= TEXTO MOSTRADO =
^^^^^^^^^^^^^^^^

ENRIQUE RIVERA

El 17 de enero de enero del 2012 se cumplieron 21 años de que se iniciara la Guerra del Golfo Pérsico, al siguiente día de que la Fuerza Multinacional, liderada por Estados Unidos y por Gran Bretaña, bañará con bombas Bagdad y otras ciudades, parecía conjugado el peligro de una sangrienta guerra causada por los reclamos iraquíes sobre Kuwait, país al cual invadió unos meses antes.

Iraq, en ese momento bajo el régimen dictatorial de Sadam Hussein, lanzó una amenaza en la cual incluía a Iraq y a Israel: país que no participaría ni participó en el ataque contra Bagdad. En una extraño arreglo, por lo menos para mí, Israel debería de soportar, en caso de haber (y lo hubo) un ataque en contra de su territorio. A cambio de ello, la Fuerza Multinacional, encabezada por Estados Unidos y Gran Bretaña, se encargaría de Irak.

Israel aceptó, bajo una condición: si el ataque era con misiles squad contuvieran cargas explosivas convencionales, Israel no reaccionaría, pero si el misil viniese con cabeza química, entonces Israel “pegaría doble”, expresó un alto funcionario del gobierno.

^^^^^^^^^^^^^^^^

= ENTRADAS EXTRAÍDAS =
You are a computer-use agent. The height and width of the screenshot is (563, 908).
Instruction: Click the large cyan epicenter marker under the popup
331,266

^^^^^^^^^^^^^^^^

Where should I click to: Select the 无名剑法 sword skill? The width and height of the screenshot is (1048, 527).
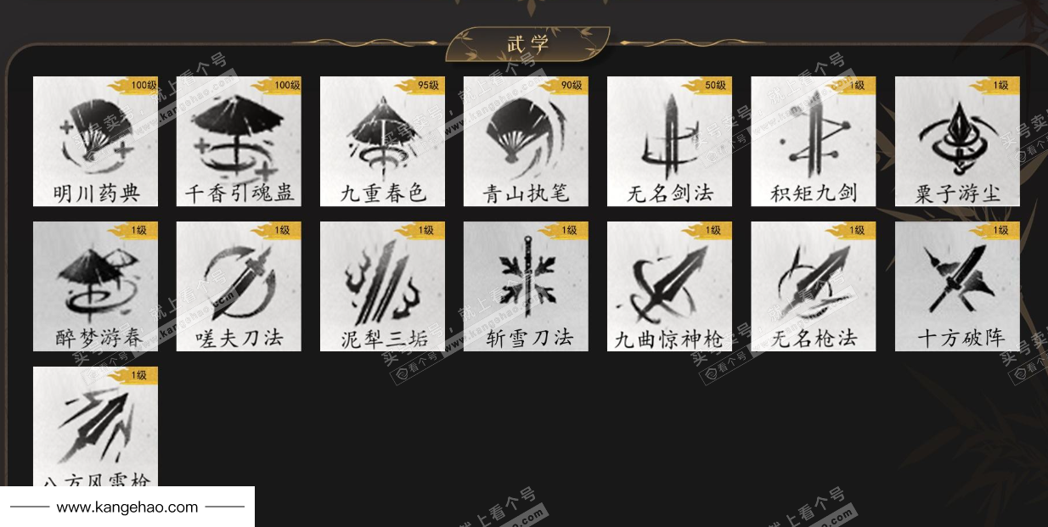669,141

^^^^^^^^^^^^^^^^

= TAREA =
Transcribe del texto sobre la Guerra del Golfo el pasaje que comienza en "ENRIQUE RIVERA" y termina en "unos meses antes.". El material no hace falta.

= SOLUCIÓN =
ENRIQUE RIVERA

El 17 de enero de enero del 2012 se cumplieron 21 años de que se iniciara la Guerra del Golfo Pérsico, al siguiente día de que la Fuerza Multinacional, liderada por Estados Unidos y por Gran Bretaña, bañará con bombas Bagdad y otras ciudades, parecía conjugado el peligro de una sangrienta guerra causada por los reclamos iraquíes sobre Kuwait, país al cual invadió unos meses antes.